It’s all in the drawing…
Paula Rego and Peter Randall Page both do it… so does Nic Fiddean Green
….
Many thanks to Hugh Gilbert for this little email in response to our newsletter
(here’s the text)
Art for Art sake Money for….
It’s all very well whittling on about Art and drawings, but how do you make a living at this business?
Because that really is the bottom line.
I’ve got to say that not everybody is going to make it as a Designer Maker. It takes great talent and skill over a lot of areas outside of straightforward woodworking to become a successful designer and maker of modern furniture.
But for those of you who are driven, and who are sufficiently driven in this particular direction, we can help you make a successful start.
You have to be good at solving your customers’ problems, giving them superlative service, creating a new furniture image at a price they can afford and at a price that gives you a profit. You have to be good at finding your customers, through exhibitions, through galleries, through Adword campaigns. You have to be good at designing and maintaining and up-keeping your own web site, making and selling small batch products, at writing press releases, taking photographs, writing cash flows and profit and loss accounts.
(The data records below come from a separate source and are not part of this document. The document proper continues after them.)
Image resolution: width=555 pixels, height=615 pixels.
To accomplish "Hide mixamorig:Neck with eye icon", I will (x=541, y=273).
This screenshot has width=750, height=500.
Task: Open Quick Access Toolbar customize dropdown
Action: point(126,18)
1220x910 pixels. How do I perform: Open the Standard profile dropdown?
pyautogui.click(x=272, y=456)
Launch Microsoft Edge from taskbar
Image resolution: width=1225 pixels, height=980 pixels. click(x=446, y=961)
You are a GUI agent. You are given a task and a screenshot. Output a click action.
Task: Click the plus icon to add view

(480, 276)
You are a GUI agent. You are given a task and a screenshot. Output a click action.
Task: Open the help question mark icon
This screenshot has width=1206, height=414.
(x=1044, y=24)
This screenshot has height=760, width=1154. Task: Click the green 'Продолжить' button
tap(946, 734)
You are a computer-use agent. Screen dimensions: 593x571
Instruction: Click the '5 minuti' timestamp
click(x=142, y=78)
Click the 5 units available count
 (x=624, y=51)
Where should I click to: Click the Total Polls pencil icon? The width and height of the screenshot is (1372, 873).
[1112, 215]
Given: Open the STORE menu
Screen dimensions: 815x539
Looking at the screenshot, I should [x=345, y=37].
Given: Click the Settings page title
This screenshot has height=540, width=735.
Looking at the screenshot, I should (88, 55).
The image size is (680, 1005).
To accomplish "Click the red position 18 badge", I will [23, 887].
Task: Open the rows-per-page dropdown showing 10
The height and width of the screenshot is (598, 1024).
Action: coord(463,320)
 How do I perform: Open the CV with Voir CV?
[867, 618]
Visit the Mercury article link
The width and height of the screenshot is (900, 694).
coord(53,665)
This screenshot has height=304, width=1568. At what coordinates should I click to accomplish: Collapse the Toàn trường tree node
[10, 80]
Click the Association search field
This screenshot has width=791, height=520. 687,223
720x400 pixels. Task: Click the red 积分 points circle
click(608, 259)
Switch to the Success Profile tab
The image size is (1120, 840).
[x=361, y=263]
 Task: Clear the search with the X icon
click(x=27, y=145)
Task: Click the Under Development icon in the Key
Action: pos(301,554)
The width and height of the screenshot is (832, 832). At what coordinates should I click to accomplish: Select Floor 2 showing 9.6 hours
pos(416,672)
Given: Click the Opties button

All of these things will keep you awake at night and send you to bed exhausted but very much alive. This isn’t an easy world vocation, people will let you down, customers will not do what they say they were going to do, suppliers will turn up with wet timber, glass cutters will cut glass the wrong size, banks will not lend you money, machines will break and staff will leave when you need them the most. You’ll never make a ton of money but you should be able to support your family and when it comes to kicking off this planet you can look back on a life well spent.
I have a friend of mine who’s a top class graphic artist, he trained about the same time I did in the late 1960’s. What he doesn’t know about Photoshop isn’t worth knowing. Quite literally that. Yet he looks at his screen and hates the time that he spends sitting there. He quite literally cannot learn any more about what he’s doing. I have the benefit of knowing that I’ll never know everything about timber or about furniture or about my customers, or about my students.
If you’re not so bold or driven or adventurous there is still a good living to be made as a maker. With the growth in this market area we are currently seeing workshops competing for skilled or semi-skilled makers. You would need to get yourself into a top class workshop, work your little socks off, be the first one turning up in the morning and be the last one leaving but know that you’re in the best place you could possibly be for learning the next stage in your training as a furniture maker. You’ll find the work incredibly hard, especially in the first quarter of this second year. Get your work reviewed every three months and ask for a modest pay rise as you’ll be getting faster every month you work as you gain confidence with repetition you will be becoming more valuable and more knowledgeable. Stay in a decent workshop for at least a year, possibly two, before moving on as a skilled maker with good employment prospects.